Don’t forget that the payout is based on the value of the car immediately before the accident so you should not expect to receive the price you originally paid for the car.
In some circumstances you may be able to buy back your car from the insurer after it has been written off, but you need to let your insurer know you want to do this at the earliest possible opportunity.
Once a settlement figure has been agreed, the insurer takes ownership of the vehicle, which means it now has this asset it needs to somehow get rid of - in this instance, you buying it back could offer the perfect solution for both parties.
Before you agree to buy the car back it's best to get an independent mechanic to give it the once over so you have a good idea of what you're considering paying for.
And stay in contact with your insurer throughout the entire claim process keep them informed of your interest to buy, then it's down to you to negotiate the best deal you can.
If you have bought a car on finance and it's been written-off after an accident, you could find the settlement figure offered by your insurer doesn't cover the outstanding repayments on your finance deal.
If the offer is well below the car’s market value you’ll need to go back to your insurer with this evidence and explain why you don’t think the offer is a fair reflection of the car’s value and come to a compromise on price.

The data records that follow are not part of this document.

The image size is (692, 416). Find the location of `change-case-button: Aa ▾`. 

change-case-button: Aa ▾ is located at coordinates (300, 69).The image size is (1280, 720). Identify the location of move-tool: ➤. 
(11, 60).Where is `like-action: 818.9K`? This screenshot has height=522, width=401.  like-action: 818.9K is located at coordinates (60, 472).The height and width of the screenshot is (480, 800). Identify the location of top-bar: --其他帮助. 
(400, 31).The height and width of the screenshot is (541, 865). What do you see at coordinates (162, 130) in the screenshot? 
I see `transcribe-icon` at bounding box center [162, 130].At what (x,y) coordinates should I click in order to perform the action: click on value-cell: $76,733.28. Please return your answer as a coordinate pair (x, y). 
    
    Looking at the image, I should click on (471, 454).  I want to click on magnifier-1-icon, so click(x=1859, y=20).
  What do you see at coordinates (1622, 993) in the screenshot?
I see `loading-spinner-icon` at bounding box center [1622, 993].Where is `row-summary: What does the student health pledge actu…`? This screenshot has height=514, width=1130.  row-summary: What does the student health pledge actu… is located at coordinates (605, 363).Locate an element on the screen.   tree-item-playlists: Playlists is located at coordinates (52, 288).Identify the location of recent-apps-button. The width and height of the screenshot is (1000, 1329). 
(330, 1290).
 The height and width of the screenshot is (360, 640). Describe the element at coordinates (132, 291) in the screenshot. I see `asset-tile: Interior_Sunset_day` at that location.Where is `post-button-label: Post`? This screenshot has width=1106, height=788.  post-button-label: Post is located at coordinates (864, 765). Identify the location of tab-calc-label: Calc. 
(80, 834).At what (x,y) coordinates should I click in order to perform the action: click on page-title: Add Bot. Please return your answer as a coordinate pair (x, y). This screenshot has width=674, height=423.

If the insurer's market value looks to be right and the price difference is due to high interest repayments on the car finance, you’ll have to take this up with the finance company and come to an arrangement.
It could be worth explaining the situation to both the insurer the finance company to see if you can use the settlement money to buy back the vehicle and cover the repair bill yourself - this means you'll still have use of the car and can continue to make your finance repayments.
Alternatively, if the finance company is happy for you to use the insurance money to buy a replacement car and keep up the usual finance repayments, that could be another option.
If you do get a new car, it's worth taking out gap insurance to cover any shortfall between the price you paid for the car and its current market value.
If the insurer won’t budge on the size of the value it will pay, you can take your case to the Financial Ombudsman Service (FOS), which is free and independent.
The FOS upholds about 50% of consumer complaints, so it’s often worth a try if you think you’ve got a valid case.